>>

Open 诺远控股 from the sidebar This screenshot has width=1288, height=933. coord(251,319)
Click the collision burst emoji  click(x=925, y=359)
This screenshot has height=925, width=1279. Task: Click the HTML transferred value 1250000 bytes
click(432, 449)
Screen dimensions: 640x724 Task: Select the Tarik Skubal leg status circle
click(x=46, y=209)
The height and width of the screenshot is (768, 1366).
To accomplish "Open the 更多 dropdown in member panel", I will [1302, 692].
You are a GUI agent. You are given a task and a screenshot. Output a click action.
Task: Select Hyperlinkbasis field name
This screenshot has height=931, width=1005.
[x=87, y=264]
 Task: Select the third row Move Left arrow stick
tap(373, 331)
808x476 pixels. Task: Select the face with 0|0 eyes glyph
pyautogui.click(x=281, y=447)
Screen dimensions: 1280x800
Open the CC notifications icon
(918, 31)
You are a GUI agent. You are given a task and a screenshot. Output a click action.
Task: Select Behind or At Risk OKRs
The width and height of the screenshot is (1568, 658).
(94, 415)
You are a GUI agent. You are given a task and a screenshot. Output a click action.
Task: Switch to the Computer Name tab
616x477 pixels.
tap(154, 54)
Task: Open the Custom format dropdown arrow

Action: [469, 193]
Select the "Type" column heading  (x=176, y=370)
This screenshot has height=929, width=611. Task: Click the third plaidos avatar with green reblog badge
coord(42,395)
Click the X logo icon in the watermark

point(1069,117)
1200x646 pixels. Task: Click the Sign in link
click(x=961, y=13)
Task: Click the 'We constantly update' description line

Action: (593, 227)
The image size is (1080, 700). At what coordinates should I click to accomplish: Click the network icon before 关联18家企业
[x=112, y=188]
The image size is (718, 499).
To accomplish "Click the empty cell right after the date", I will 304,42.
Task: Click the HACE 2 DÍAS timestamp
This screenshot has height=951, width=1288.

<<

Work to be completed:
The data should be printed again exactly, line for line.

Answer for the task:
Open 诺远控股 from the sidebar This screenshot has width=1288, height=933. coord(251,319)
Click the collision burst emoji  click(x=925, y=359)
This screenshot has height=925, width=1279. Task: Click the HTML transferred value 1250000 bytes
click(432, 449)
Screen dimensions: 640x724 Task: Select the Tarik Skubal leg status circle
click(x=46, y=209)
The height and width of the screenshot is (768, 1366).
To accomplish "Open the 更多 dropdown in member panel", I will [1302, 692].
You are a GUI agent. You are given a task and a screenshot. Output a click action.
Task: Select Hyperlinkbasis field name
This screenshot has height=931, width=1005.
[x=87, y=264]
 Task: Select the third row Move Left arrow stick
tap(373, 331)
808x476 pixels. Task: Select the face with 0|0 eyes glyph
pyautogui.click(x=281, y=447)
Screen dimensions: 1280x800
Open the CC notifications icon
(918, 31)
You are a GUI agent. You are given a task and a screenshot. Output a click action.
Task: Select Behind or At Risk OKRs
The width and height of the screenshot is (1568, 658).
(94, 415)
You are a GUI agent. You are given a task and a screenshot. Output a click action.
Task: Switch to the Computer Name tab
616x477 pixels.
tap(154, 54)
Task: Open the Custom format dropdown arrow

Action: [469, 193]
Select the "Type" column heading  (x=176, y=370)
This screenshot has height=929, width=611. Task: Click the third plaidos avatar with green reblog badge
coord(42,395)
Click the X logo icon in the watermark

point(1069,117)
1200x646 pixels. Task: Click the Sign in link
click(x=961, y=13)
Task: Click the 'We constantly update' description line

Action: (593, 227)
The image size is (1080, 700). At what coordinates should I click to accomplish: Click the network icon before 关联18家企业
[x=112, y=188]
The image size is (718, 499).
To accomplish "Click the empty cell right after the date", I will 304,42.
Task: Click the HACE 2 DÍAS timestamp
This screenshot has height=951, width=1288.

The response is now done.